山椒姫、仲良くなれそうで安心する
「お兄様の婚約者? 笑わせないで! 貴女にお兄様は渡しません!」
ティハルト殿下とアデル様が和やかな雰囲気のところへ、突如嵐のように現れたグリゼルダ王女殿下。
(これが例のブラコン王女様か……)
こちらに来る前に話は聞いていました。
王子妃の座を狙うご令嬢は大勢いたが、一番の難関がこの妹君とどうやって折り合いを付けるかということ。
生半可な女には渡さないと常に意気込んでおり、兄に寄ってくる令嬢への当たりのキツさは、羽虫を追い払うがごとくであるという。
幼い頃こそ仲の良い兄妹だと微笑ましかったが、そろそろ婚約者を本格的に選ぶという年頃になっても、お兄様お兄様ではさすがに困るということで、最近は姫が突撃してくると、ティハルト殿下の命で即座にその場から排除されるというのがお約束になっているそうです。
ということで、今もまた護衛と侍女に連れられて自室へ強制送還されました。
「妹が迷惑をかけた」
申し訳なさそうに殿下が謝っています。
それ以前に突撃されないようにしろよと言いたいところですが、兄君のこと以外では至極まともなお姫様だし、突っかかるときも基本的にご令嬢のマナーがなっていないところを責める感じで、あながち間違ってはいないせいで微妙に面倒臭いようです。

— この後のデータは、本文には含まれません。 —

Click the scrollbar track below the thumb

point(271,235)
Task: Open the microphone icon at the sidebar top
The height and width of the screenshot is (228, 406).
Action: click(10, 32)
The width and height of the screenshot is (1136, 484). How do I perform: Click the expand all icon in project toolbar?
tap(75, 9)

「言ってることはもっともな部分もあるから、無碍にそれを全否定するわけにもいかなくてね。よくありがちな嫌みたらしい物言いなのは否定できないから、そういうのを毎回窘めるしかないんだよね」
殿下も苦労しているのですね。
ですが、そういうときに効果的な一言があるんですよ。
「そんなこと言ってるとお前のことキライになっちゃうよ。とでも仰れば治まるのではないですか?」
ウチにもおります。親ばかのお父様とブラコンのお兄様達。
だいたいその一言で治まるはずなんですが……
「それはすでに試したんだよね」
ああそうでしたか。やはり同じ悩みを持つ方はやることも一緒ですね。
グリゼルダ姫に関しては、それをやってしまったら、「お兄様に嫌われたら生きていけなーい!」と言って自室で飲まず食わずの籠城戦。

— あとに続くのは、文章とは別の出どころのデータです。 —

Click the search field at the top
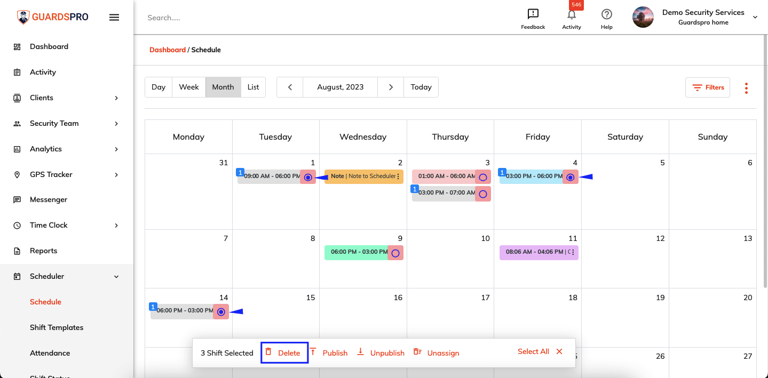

泣き喚きすぎて2日目の夜に脱水症状を起こし、ホントに涙も涸れてしまうという笑えない状況になってしまい、以後腫れ物に触るような扱いになってしまったそうです。
「だから婚約者が決まっていらっしゃらないのですね」
「うん。それが大きいね」
アデル様が婚約者として来ると決まり、この国のご令嬢達が一斉に手を引いたのは、国同士の決め事だからという諦めのほかに、この妹ゴミ……違う妹君が面倒臭いという理由もあるようですね。

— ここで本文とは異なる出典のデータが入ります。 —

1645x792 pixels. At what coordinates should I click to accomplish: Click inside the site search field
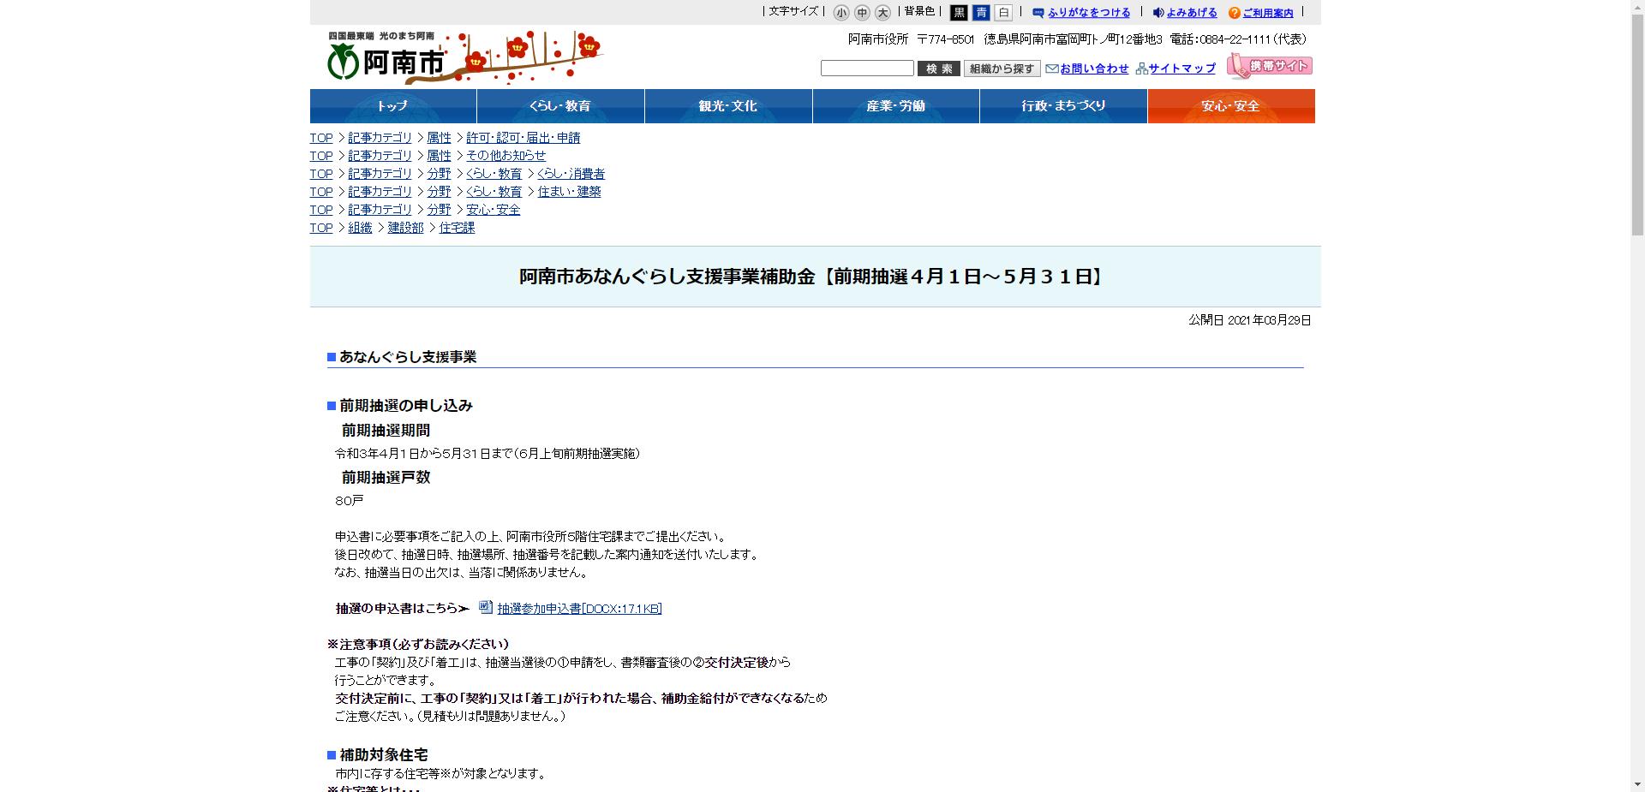pyautogui.click(x=865, y=68)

「アイツがまた絡んでくるようなら、適当にあしらってくれて構わないし、面倒なら私にすぐ言ってくれ」
「いいんですか? そんな適当で?」
「アレもいい年だ。そろそろ降嫁先も本格的に決めなくてはいけないし、いつまでもお兄様お兄様ではな……」
アイツとかアレ呼ばわりですが、そこは実の妹。面倒臭いといいつつ心配しているのは、この方の優しさなんでしょうね。
「令嬢としてのあり方がよろしくないということで責められるのであれば、アデル様なら大丈夫かと思います」
見てください、この凜々しいお姿。頭のてっぺんから毛の先までガチガチに完璧な貴族令嬢ですよ。
「ケイト。そう言うときは、毛の先じゃなくてつま先よ。なんで髪の毛限定なのよ」
「もちろん髪の毛以外も完璧ですわ」
髪の毛とそれ以外で分ける意味が分からないと仰いますが、アデル様の金髪ドリルは完璧ですもの。
「アデルのその……髪型はこだわりがあるのかな?」
「い、いえ……結構癖毛なものですから……ムリに矯正するより、どうせならバッチリ縦ロールで巻いた方が見栄えがいいかなと思いまして……あまりこういう髪型はお好きではありませんか?」
「髪型の好き嫌いは特にないが、アデルの金髪ドリルは凄く良く似合っている。とても可愛らしくていいと思うよ」
ファッ!? ティハルト殿下、貴男は天性の女殺しですか!
あのアデル様が……赤面させながら「髪型を可愛いと言って頂くなんて初めてです。あ、ありがとうございましゅ」って、若干語尾噛んでるじゃないですか!
悪役令嬢な見た目と恋する乙女の表情。ミスマッチにもほどがありますわよ!
「ケイト、余計なこと言うんじゃないわよ」
アデル様……まだ何も言ってませんよ。
それに、赤面&ちょっと涙目でそんなこと言われても説得力がありませんわ。
それにしても……そこまでお兄様に執着するのはなんででしょうか?
ティハルト殿下は元々精悍なお顔立ちな上、ウチのお父様を尊敬するほど武芸に興味があるようなのか、鍛えられた逞しい体つき。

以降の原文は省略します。